Arrest inhoud

HOGE RAAD DER NEDERLANDEN

BELASTINGKAMER

Nummer24/00736 Datum18 juli 2025

ARREST

in de zaak van

[X] (hierna: belanghebbende)

tegen

de STAATSSECRETARIS VAN FINANCIËN

op het beroep in cassatie tegen de uitspraak van het Gerechtshof Amsterdam van 6 februari 2024, nrs. 23/1221 tot en met 23/1225[1], betreffende aan belanghebbende gegeven boetebeschikkingen.

1 Het eerste geding in cassatie

Bij arrest van de Hoge Raad van 13 oktober 2023, ECLI:NL:HR:2023:1336, is vernietigd de uitspraak van het Gerechtshof Den Haag, nrs. BK-21/00166 tot en met BK-21/00171[2], met verwijzing van het geding naar het Gerechtshof Amsterdam (hierna: het Hof) ter verdere behandeling en beslissing van de zaak met inachtneming van dat arrest.

2 Het tweede geding in cassatie

Belanghebbende, vertegenwoordigd door F.J.H.M. Berndsen, heeft tegen de uitspraak van het Hof beroep in cassatie ingesteld. Het beroepschrift in cassatie is aan dit arrest gehecht en maakt daarvan deel uit. De Staatssecretaris, vertegenwoordigd door [P], heeft een verweerschrift ingediend. Belanghebbende heeft een conclusie van repliek ingediend. De Advocaat-Generaal R.J. Koopman heeft op 5 juli 2024 geconcludeerd tot ongegrondverklaring van het beroep in cassatie.[3] Belanghebbende heeft schriftelijk op de conclusie gereageerd.

3 Beoordeling van de middelen

De middelen falen op de gronden die zijn vermeld in het arrest dat de Hoge Raad vandaag heeft uitgesproken in de zaak met nummer 24/00735, ECLI:NL:HR:2025:1063.

4 Overschrijding van de redelijke termijn in de cassatieprocedure

4.1 In deze zaak is beroep in cassatie ingesteld op 1 maart 2024. Het tijdsverloop sindsdien tot het moment dat de Hoge Raad in deze zaak arrest wijst, levert wat de cassatieprocedure betreft een overschrijding op van de redelijke termijn. Die termijn bedraagt in dit geval een jaar omdat het gaat om een tweede cassatieprocedure in dezelfde zaak.[4]
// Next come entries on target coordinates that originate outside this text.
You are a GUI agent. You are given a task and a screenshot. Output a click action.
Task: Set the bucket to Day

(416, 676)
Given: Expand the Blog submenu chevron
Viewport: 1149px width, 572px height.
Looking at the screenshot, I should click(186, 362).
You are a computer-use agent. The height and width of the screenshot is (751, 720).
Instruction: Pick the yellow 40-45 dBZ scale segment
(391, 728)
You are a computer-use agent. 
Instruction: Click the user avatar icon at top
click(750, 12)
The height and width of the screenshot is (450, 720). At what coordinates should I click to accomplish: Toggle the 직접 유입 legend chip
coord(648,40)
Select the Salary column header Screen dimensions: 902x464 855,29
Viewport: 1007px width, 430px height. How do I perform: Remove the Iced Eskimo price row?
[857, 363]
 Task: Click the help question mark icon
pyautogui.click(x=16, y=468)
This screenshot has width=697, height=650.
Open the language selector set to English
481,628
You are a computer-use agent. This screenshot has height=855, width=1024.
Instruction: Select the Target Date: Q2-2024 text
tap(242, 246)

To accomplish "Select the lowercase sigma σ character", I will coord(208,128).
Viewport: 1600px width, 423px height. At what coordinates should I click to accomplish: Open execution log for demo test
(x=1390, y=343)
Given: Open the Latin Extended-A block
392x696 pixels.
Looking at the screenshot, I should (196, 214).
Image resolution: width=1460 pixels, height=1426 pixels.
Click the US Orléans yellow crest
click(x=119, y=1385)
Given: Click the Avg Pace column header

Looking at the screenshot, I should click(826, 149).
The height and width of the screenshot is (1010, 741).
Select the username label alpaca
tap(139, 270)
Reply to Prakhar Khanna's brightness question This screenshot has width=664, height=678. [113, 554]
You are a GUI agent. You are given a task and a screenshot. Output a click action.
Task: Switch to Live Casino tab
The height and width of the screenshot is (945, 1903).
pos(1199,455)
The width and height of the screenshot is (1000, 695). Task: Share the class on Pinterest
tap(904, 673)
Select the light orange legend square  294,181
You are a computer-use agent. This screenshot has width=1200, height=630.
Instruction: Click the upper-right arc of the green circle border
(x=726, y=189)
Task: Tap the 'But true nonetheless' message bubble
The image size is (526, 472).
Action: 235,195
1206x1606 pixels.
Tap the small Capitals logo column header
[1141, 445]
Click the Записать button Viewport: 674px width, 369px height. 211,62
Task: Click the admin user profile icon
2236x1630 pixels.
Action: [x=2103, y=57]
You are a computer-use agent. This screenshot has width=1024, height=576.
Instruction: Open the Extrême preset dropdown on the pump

4.2 De overschrijding van de redelijke termijn bedraagt minder dan zes maanden. De boeten belopen meer dan € 1.000. De Hoge Raad ziet om die reden aanleiding om aan de overschrijding van de redelijke termijn in de cassatiefase gevolgen te verbinden en zal de boeten verminderen met 5 procent tot € 9.500 voor elk van de jaren 2012 tot en met 2016.[5]

5 Proceskosten

De Hoge Raad ziet geen aanleiding voor een veroordeling in de proceskosten.

6 Beslissing

De Hoge Raad:

  • verklaart het beroep in cassatie ongegrond,
  • vernietigt de uitspraak van het Hof, die van de Rechtbank en die van de Inspecteur, maar uitsluitend voor zover deze betrekking hebben op de boeten, en
  • vermindert de boeten voor elk van de jaren 2012 tot en met 2016 tot € 9.500.

Dit arrest is gewezen door de vice-president M.E. van Hilten als voorzitter, de vice-president J.A.R. van Eijsden, en de raadsheren M.W.C. Feteris, M.T. Boerlage en A.E.H. van der Voort Maarschalk, in tegenwoordigheid van de waarnemend griffier F. Treuren, en in het openbaar uitgesproken op 18 juli 2025.

ECLI:NL:GHAMS:2024:1355.

ECLI:NL:GHDHA:2021:2141.

ECLI:NL:PHR:2024:738, met gemeenschappelijke bijlage ECLI:NL:PHR:2024:774.

Zie HR 19 februari 2016, ECLI:NL:HR:2016:252, rechtsoverweging 3.4.6.

Vgl. HR 19 december 2008, ECLI:NL:HR:2008:BD0191, rechtsoverweging 4.2.3.


Voetnoten

ECLI:NL:GHAMS:2024:1355.

ECLI:NL:GHDHA:2021:2141.

ECLI:NL:PHR:2024:738, met gemeenschappelijke bijlage ECLI:NL:PHR:2024:774.

Zie HR 19 februari 2016, ECLI:NL:HR:2016:252, rechtsoverweging 3.4.6.

Vgl. HR 19 december 2008, ECLI:NL:HR:2008:BD0191, rechtsoverweging 4.2.3.